Jongsu semble correspondre à ce qu'il dit être même s'il est particulièrement difficile à déchiffrer. Notamment parce qu'il reçoit souvent, hébété, de multiples informations et questions sans ciller tout au long du film en tout cas jusqu'au début de son enquête. Le fait qu'il travaille sur une matière littéraire à la Faulkner renferme l'idée que la matière est autour de lui, à portée de regard, son univers entre Séoul, la ferme familiale, les difficultés de son père, sa mère partie, sa soeur invisible... Et ce qui retient d'ailleurs l'attention chez lui c'est ce silence et une forme de passivité face aux interpellations dont il est l'objet. Cela peut donner le sentiment qu'en cherchant à nourrir son sujet il se nourrit des rencontres pour créer un personnage (à l'écran ?) qui ne serait pas forcément lui... D'ailleurs toutes les étapes de son installation chez son père sont étrangement filmées comme l'intrusion d'un inconnu dans une maison vide... Comme s'il s'appropriait une histoire qui n'était pas la sienne. Cela contribue à faire grandir le trouble baignant le film. Ce qui me fait imaginer par exemple que dès la disparition de la jeune fille dont il est amoureux, son travail de création et d'écriture (à l'écran) commence alors, y intégrant des éléments factuels qui sont venus jusqu'à lui : la voiture de Ben, le feu, les vêtements brûlés par sa mère, le briquet oublié, l'anecdote sur les serres, le chat, la montre, l'appartement... Ce qui amène à penser que cette fin par exemple serait écrite par ses soins et pas réelle du tout. Juste avant la confrontation finale, on le voit d'ailleurs écrire fiévreusement dans l'appartement de la disparue. Une vengeance fantasmée peut-être dans laquelle la violence qui est en lui s'exprime soudain ! Cela rejoint là encore les innombrables pistes d'exploration qui rendent la lecture du film assez jouissive.

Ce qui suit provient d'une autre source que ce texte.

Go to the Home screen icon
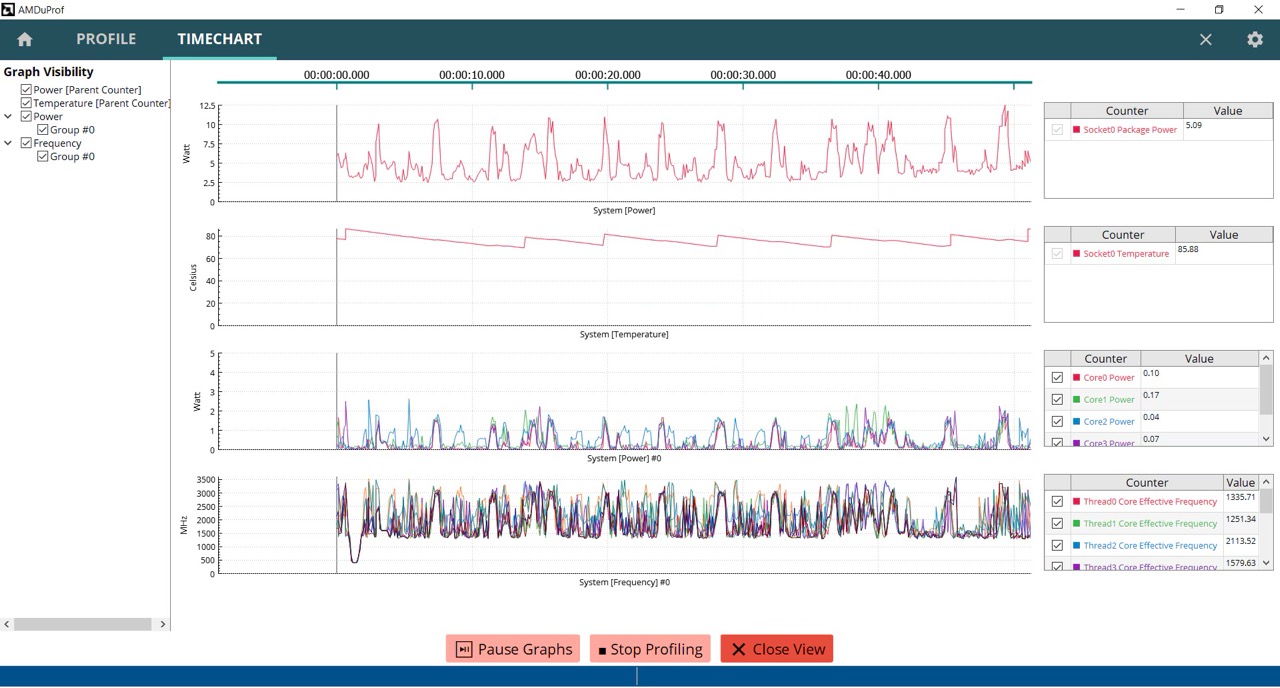Image resolution: width=1280 pixels, height=688 pixels. click(25, 39)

Côté faiblesse, je ne suis pas fan de l'enquête de Jongsu. Si l'on se contente d'une explication vraisemblable d'après la construction apparente de la narration, cette dernière n'explore finalement que l'exploitation des pauvres par les riches et faisant alors passer un message politique un peu étriqué pour un dénouement ultra basique, celui d'un thriller lambda mettant au prises un jeune idéaliste amoureux et un aristo psychopathe qui se sera tranquillement débarrassé du corps de la jeune héroïne sans le sou... Mouais.
Je préfère retenir le trouble, l'expérimentation permanente, le jeu fabuleux des acteurs (elle particulièrement) toutes ces zones d'ombre qui éclairent le film, autant de moyens donnés au spectateur pour le comprendre et l'aimer à sa façon. C'est pourquoi j'encourage chacun à le découvrir. Pas le chef d'oeuvre absolu dont on m'a rebattu les oreilles mais sacrément prenant et stimulant pour l'imagination si l'on veut bien se laisser porter....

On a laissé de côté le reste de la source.